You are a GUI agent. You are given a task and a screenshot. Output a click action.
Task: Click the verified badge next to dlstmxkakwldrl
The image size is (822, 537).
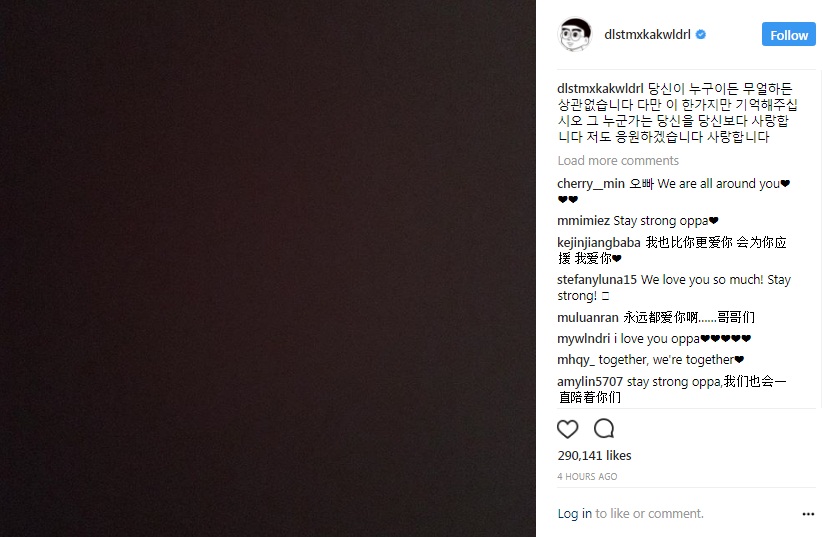coord(701,35)
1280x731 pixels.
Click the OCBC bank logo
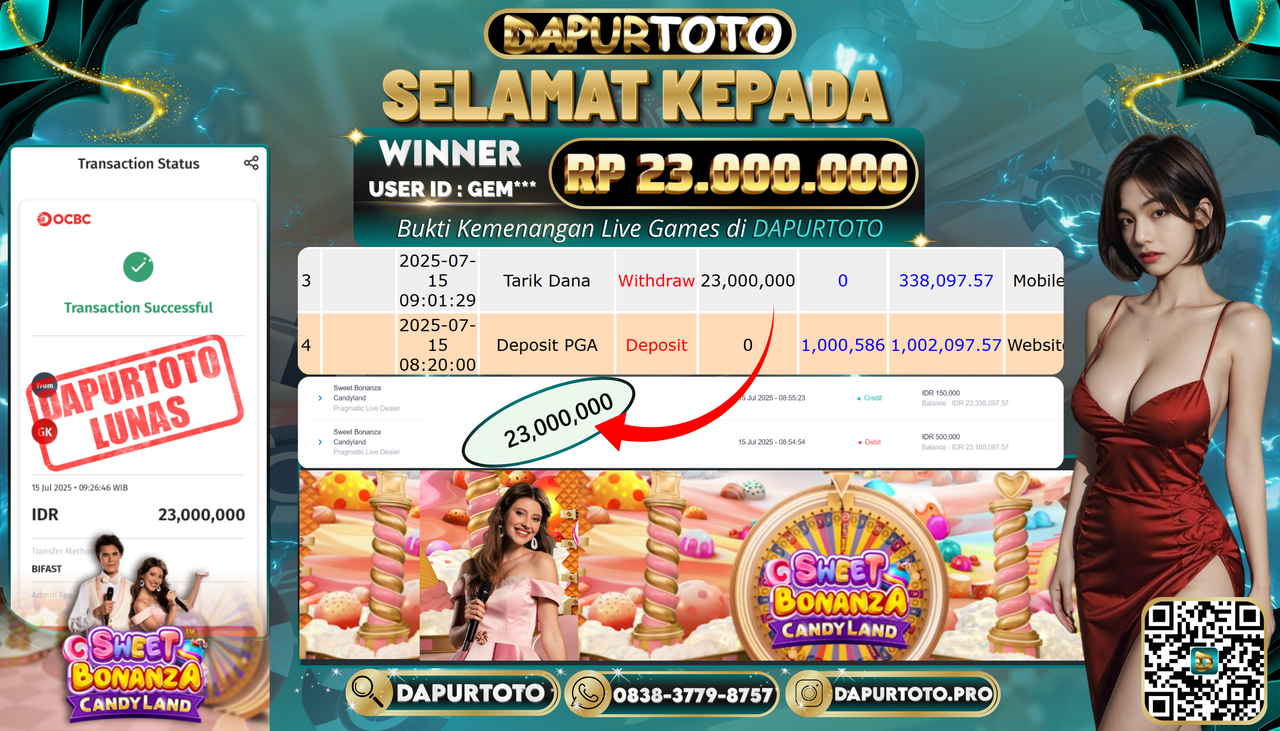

----

Lay out the lines of the listing above as a JSON list of strings, one string per line, with blank lines dropped. Leave the pictures out.

# [PROBLEM SOLUTION]
[
  "You are a GUI agent. You are given a task and a screenshot. Output a click action.",
  "Task: Click the verified badge next to dlstmxkakwldrl",
  "The image size is (822, 537).",
  "coord(701,35)",
  "1280x731 pixels.",
  "Click the OCBC bank logo"
]